BY Keyser Saucey
The first thing I notice when I walk into Inca’s Kitchen, located in the Pavillion across from Mercato, is the piece of Peruvian folk art nestled behind the bar of the sleek, modern space. Surrounded by flowers, the carved figures seem to depict mortals looking up toward the sky while the heavenly hosts peer down at them. The antique was brought from Peru and lovingly placed amongst the contemporary décor. The piece is a true testament to the commitment to preserve and introduce Peruvian culture to the area.
Originally opened in 2008 by owner and Chef Rafael Rottiers, the current location of Inca’s Kitchen debuted in 2014 and features an impressive event space. I am a big fan of international cuisine, so I was excited to give Inca’s a try.
The entirety of my previous experience with Peruvian food was crafted by a sweet Peruvian grandmother visiting her family, friends of mine, a few years back. The dish I remember the most was Potato a la Huancaina, a boiled potato dish smothered in a yellow pepper and cheese sauce served with hard boiled eggs and black olives. So naturally, when I saw this on the appetizer menu, I had to give it another shot. Think queso over potatoes; yes, please. The flavor is simple, but well matched. I think that my friend’s Peruvian grandmother would have approved.
The only other starter that I sampled was the complimentary Cancha, toasted dried chulpe corn, that is brought to the table along three tasty sauces. I asked the server three times what the names of the sauces were throughout the meal. Each time she patiently explained them to me, but I still have no idea what they are called so I’ll just call them tasty. Apparently, Cancha is a very popular Peruvian snack and I can see why. It’s crunchy, salty and addictive.

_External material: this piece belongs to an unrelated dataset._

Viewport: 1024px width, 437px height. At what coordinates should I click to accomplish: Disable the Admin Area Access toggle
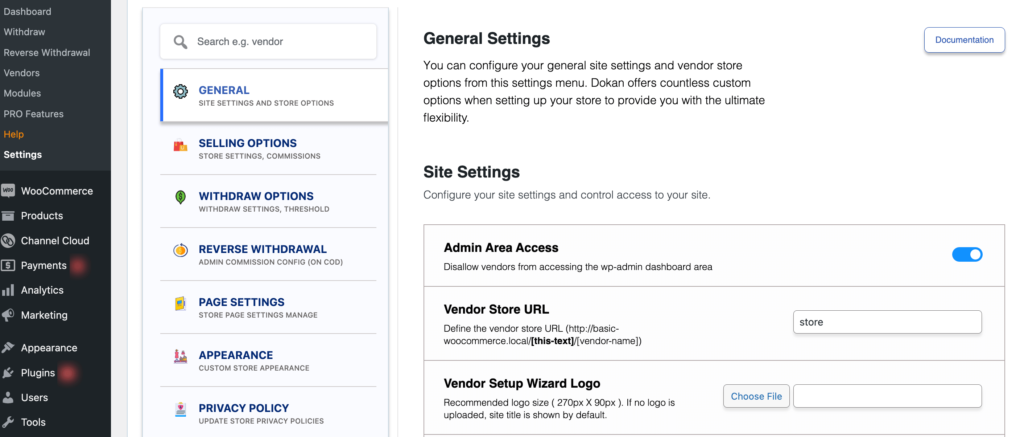point(967,255)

The lunch menu offers several dishes that are served at dinner as well. The lunch selections are well-priced; all of the dishes are below $12. The Tallarin Verde con Churrasco immediately caught my eye. It’s a simply seasoned 6 oz steak served with linguini in a Peruvian pesto. I love Italian pesto, but this pesto offers some stiff competition. The fresh creamy basil pesto is the perfect pairing to the tender steak. All I can say about this dish is I wish I could’ve gone back for seconds. Tallarin Verde con Churrasco just may be my new favorite food.
The last item I tried was the Lomo Saltado. This plate features beef tenderloin sautéed with tomato, red onions and yellow pepper flambé with pisco in soy sauce in addition to white rice and French fries. The beef was buttery soft while the onions maintained a perfect crunch. With the soy sauce, it reminded me of an Asian-style stir fry. French fries are a traditional staple of the dish that was surprising to me, but certainly not unwelcome; I’m not too proud to admit that I dredged the fries in that sauce until I couldn’t possibly take another bite.

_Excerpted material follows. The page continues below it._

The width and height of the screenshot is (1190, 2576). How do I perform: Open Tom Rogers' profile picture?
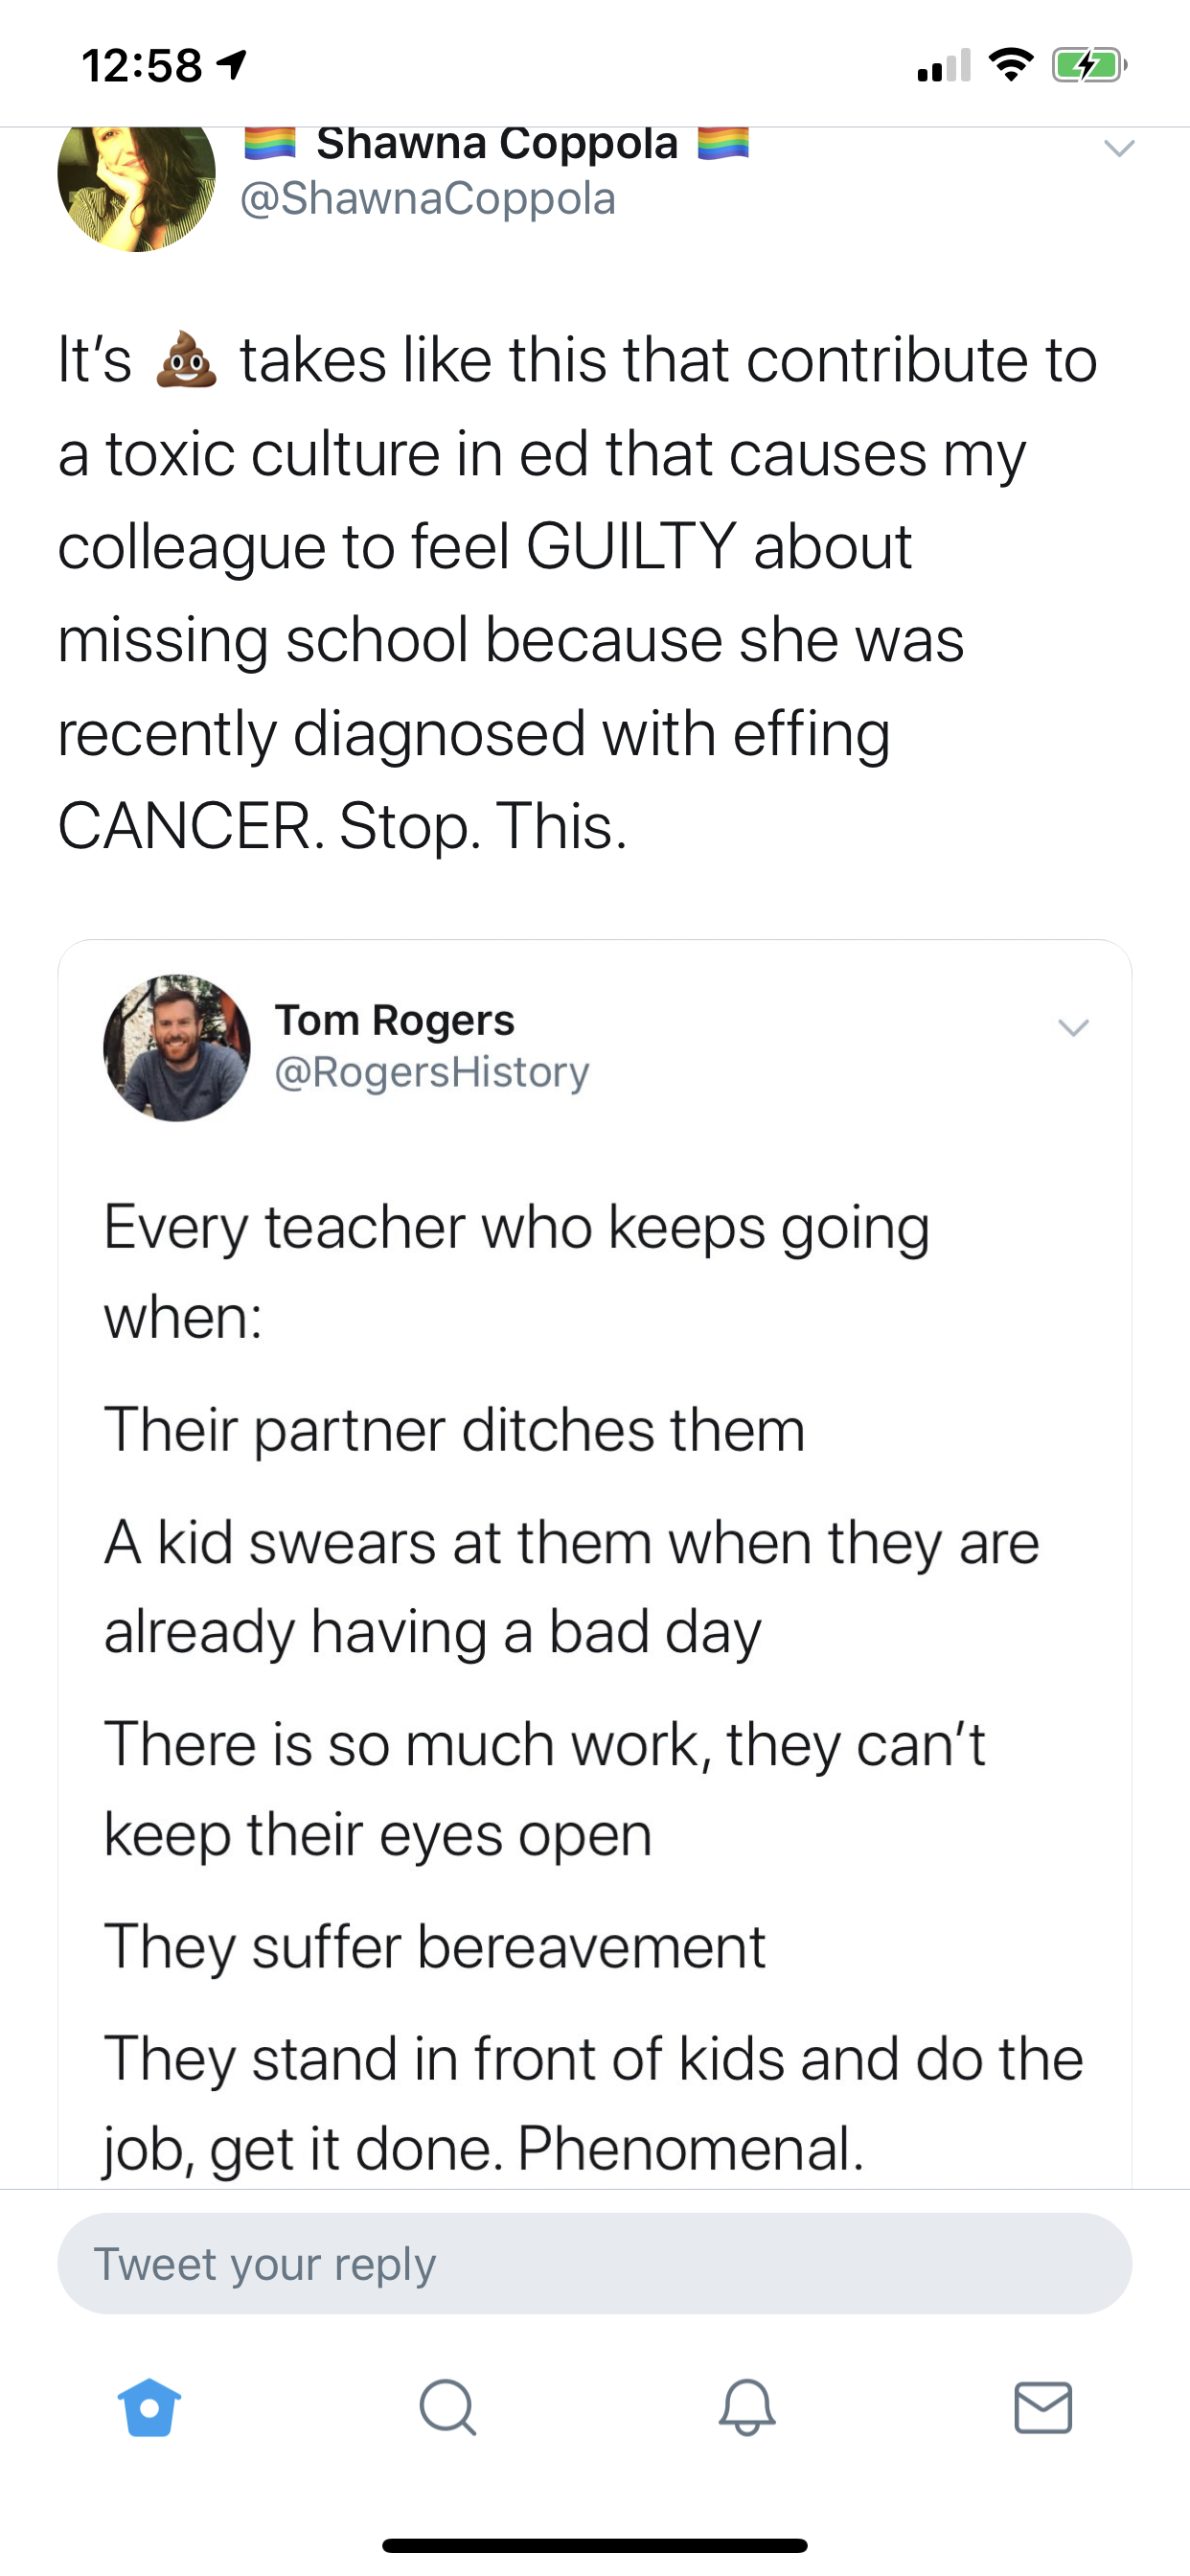click(x=177, y=1048)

5/5 Saucey’s on this one. The delicious and meticulously prepared food, modern furnishings, friendly staff and reasonably-priced menu will keep you coming back for more. And next time you’re shopping at Mercato, skip the restaurants pop across the street to Inca’s Kitchen. You won’t regret it.
8955 Tamiami Trail North,
Naples, FL 34108 Lunch Hours: Monday to Saturday 11:30 AM – 3:00 PM; Sunday 11:30 AM – 4:00 PM
Dinner Hours: Monday to Thursday 4:00 PM – 9:00 PM; Friday to Saturday 4:00 PM – 9:30 PM; Sunday: 4:00 PM – 9:00 PM
Phone: (239) 631-5954
Keyser Saucey is a psuedonym for Naples Herald and Lee Herald’s food critic. Keyser’s trips to area restaurants are unannounced and anonymous, and are paid for by the company. Yes, the staff is very jealous.